Jennifer Templeman is the Chief Financial Officer at Jumpstart.
Whenever I have the opportunity to talk to business majors I like to point out the benefits of working in a non-profit. Last month, after giving what I thought was a powerful reflection on the satisfaction one gets from making a difference in the lives of others, I received the following question from the audience, “Doesn’t it make more sense to apply your background in a bigger corporation or firm and then donate to the non-profit that you want to support?”
I’ve received various versions of this question through the years as I’ve continued to make a career out of non-profit financial management. Twenty years ago I began on this path and it has never once occurred to me that working at a for-profit business might allow me to do more good for the communities I’ve lived in.
When my oldest son began school, I was invited as a guest to provide some math activities as a special fun afternoon for his class.
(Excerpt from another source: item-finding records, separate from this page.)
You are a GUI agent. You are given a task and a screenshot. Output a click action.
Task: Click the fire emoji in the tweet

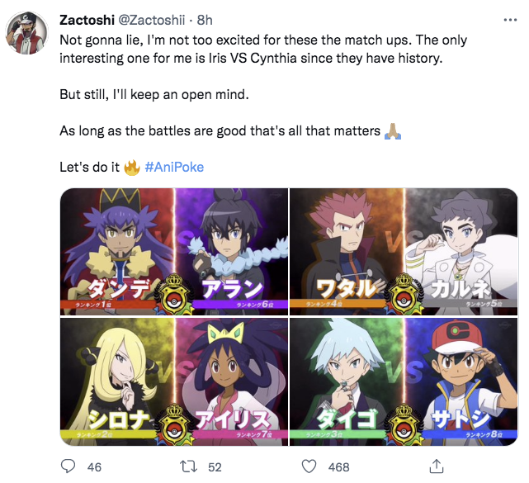[x=132, y=167]
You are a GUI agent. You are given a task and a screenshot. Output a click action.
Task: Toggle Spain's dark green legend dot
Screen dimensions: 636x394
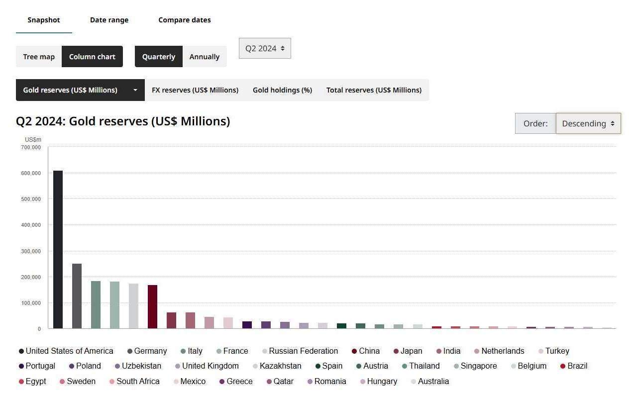tap(318, 366)
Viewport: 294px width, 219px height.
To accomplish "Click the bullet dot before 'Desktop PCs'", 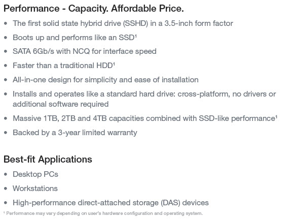I will click(x=6, y=174).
As I went through my games, I realized the teacher had pulled three children to a table at the back and was working with them instead of allowing them to participate. Assuming they were in some kind of trouble I asked the teacher what they had done to deserve being removed from the entertainment and she told me they hadn’t misbehaved, they just needed more attention because they didn’t have some of the skills the rest of the class had already developed. They were behind in their letter recognition, couldn’t write or distinguish their names, and without this intense work, they would not be able to keep up with the pace of the class. For years the look of those three children in the back of the classroom, tracing letters on worksheets and sneaking a peak at what we were doing haunted me.
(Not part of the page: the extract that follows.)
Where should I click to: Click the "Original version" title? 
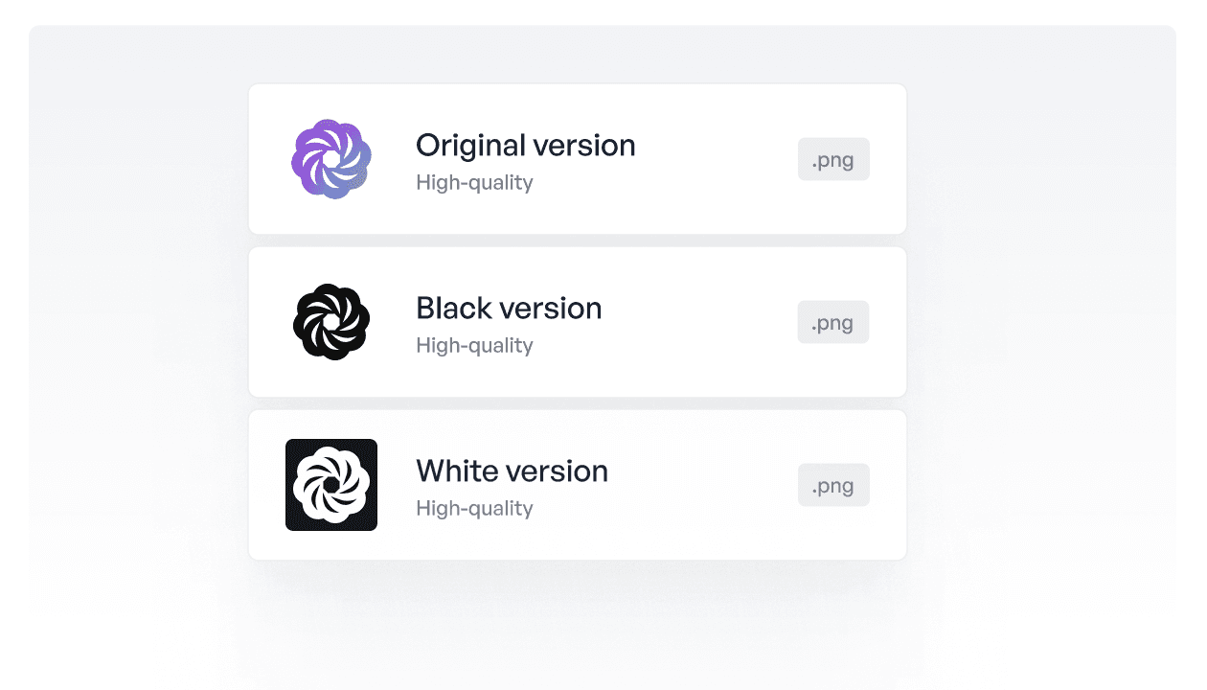(x=526, y=146)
Several years later, I was invited to interview at Jumpstart. Someone explained the work that was being done to ensure no child began kindergarten without the skills they needed to succeed in school and I knew I had to be a part of this. I’d finally found a way to do something for those children…and the thousands just like them.
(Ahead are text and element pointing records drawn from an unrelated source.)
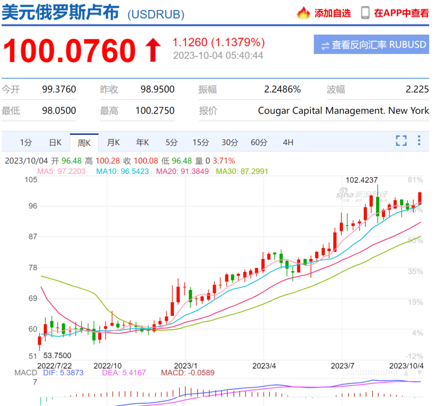
Task: Click the up triangle near MACD panel
Action: click(x=406, y=373)
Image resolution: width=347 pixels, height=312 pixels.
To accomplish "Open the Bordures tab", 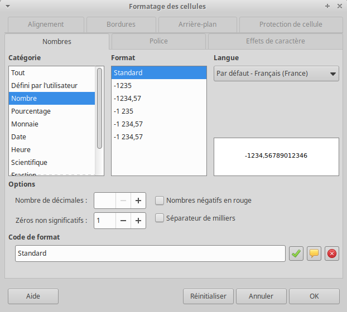I will pyautogui.click(x=121, y=25).
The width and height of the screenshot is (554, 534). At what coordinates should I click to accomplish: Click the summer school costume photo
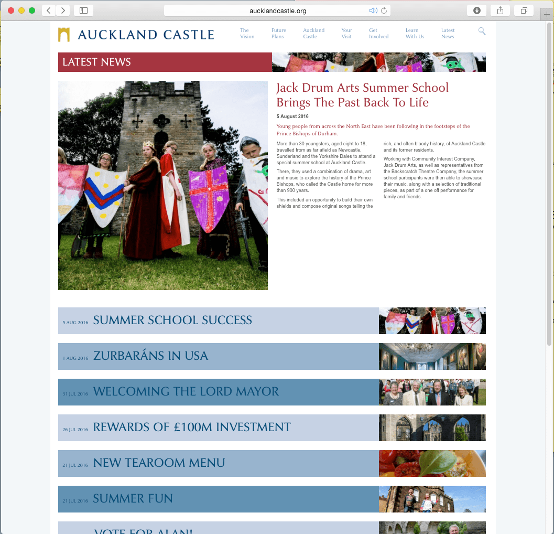coord(162,185)
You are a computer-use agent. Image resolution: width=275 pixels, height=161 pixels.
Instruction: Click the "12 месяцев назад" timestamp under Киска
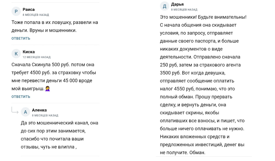(36, 57)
I spend time poring over financial statements, performing analysis and running scenarios and projections. I look for efficiencies, review compliance statements and write policy and procedure manuals. It probably sounds like a dull day at the office to a lot of readers, but to me, every task I complete, every dollar I can steward so that more of it goes directly to programming means I’m making a difference in the lives of children. Compounding my efforts over days, weeks and years means that I have played a role – albeit in the background – in bringing Jumpstart to thousands of preschoolers.
So, when I’m asked why I stay in the non-profit field instead of going after the lure and appeal of corporate work, I say I do it for the children. I do it because if I don’t, then who will? I do it because if I do my job well, then I am changing the future of countless children and giving them a chance to be whatever they want to be in life. There is nothing a paycheck or a fancy office can give me that is worth more than that.